One rough way to think about it is I=PAT, where I is total environmental
impact, P is population, A is affluence per capita, and T is environmental
impact per unit of affluence.

Population has grown exponentially, per capita affluence has grown
dramatically, and reductions in the last factor T haven't been able to keep
up.

Worse, if you consider the "goals" of our major systems of economic
organisation - or at least the observed behaviour - they aren't set up to
minimise I, or even really consider it - it's more like our ways of large
scale cooperation are focused on economic growth, i.e. roughly trying to
maximise P*A.

If you live in an affluent western "free market" democracy it is probably
politically difficult to push for major reduction or limits to population P or
affluence A.

In terms of what can be done, it's probably better to focus on smaller
scope/smaller scale problems. Not realistic for one person to solve the whole
world's problems. If you can help push politically to regulate environmental
impact in your area of local politics, that's probably very helpful. Not
necessarily aligned with skills as an engineer, but this is probably more
valuable than building something within current political/market framework.

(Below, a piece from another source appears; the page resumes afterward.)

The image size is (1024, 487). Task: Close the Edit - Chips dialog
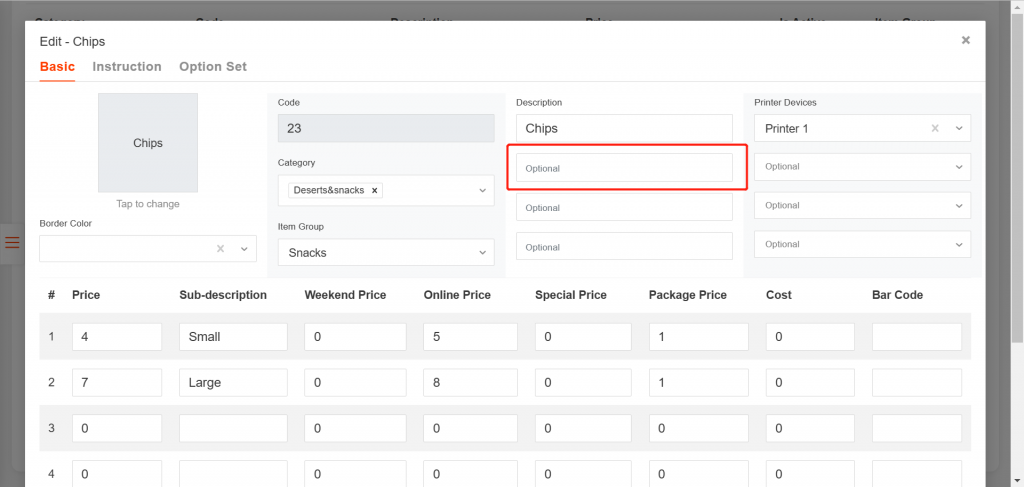(965, 41)
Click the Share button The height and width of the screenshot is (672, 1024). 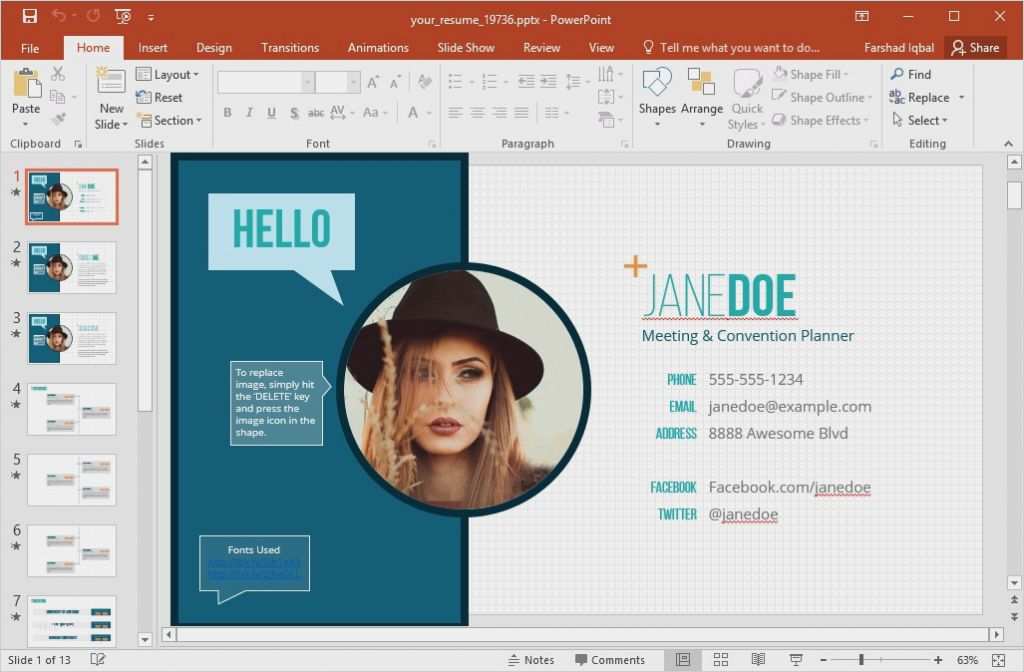click(x=975, y=47)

If you're able to set up a small business or not for profit that is able to
help others save money with side effects of reducing environmental impact,
that's probably also helpful. This is less ambitious and isn't tackling the
main root causes, but is something that is more in your control.

------
Mz
I think anything that promotes or supports any of the following in some
fashion would be good:

Passive solar design or solutions

Pedestrianism (walking, biking and using public transit instead of driving
everywhere)

Eating lower on the food chain

Living more spartanly

FWIW, this was my idea of how to save the planet with potty humor and a
website:

[http://peeonatree.blogspot.com](http://peeonatree.blogspot.com)

No one actually cares and I have no idea how to develop it or measure impact.
It is going nowhere fast.

------
neilsharma
1\. aggregate a list of services that do free electronic and chemical waste
pickup. I have to wait to get a flyer in the mail telling me someone would
come by in the wee hours of the morning to do a special pickup. Would be
helpful if this info were more handy.

Or better, get a community running locally to do these pickups every week
across the neighborhood.

2\. Buy LED bulbs, environmentally friendly household cleaners, etc in bulk
from china, and sell them at cost on Amazon. Don't try to make a large profit
on environmentally friendly products -- just make them more affordable.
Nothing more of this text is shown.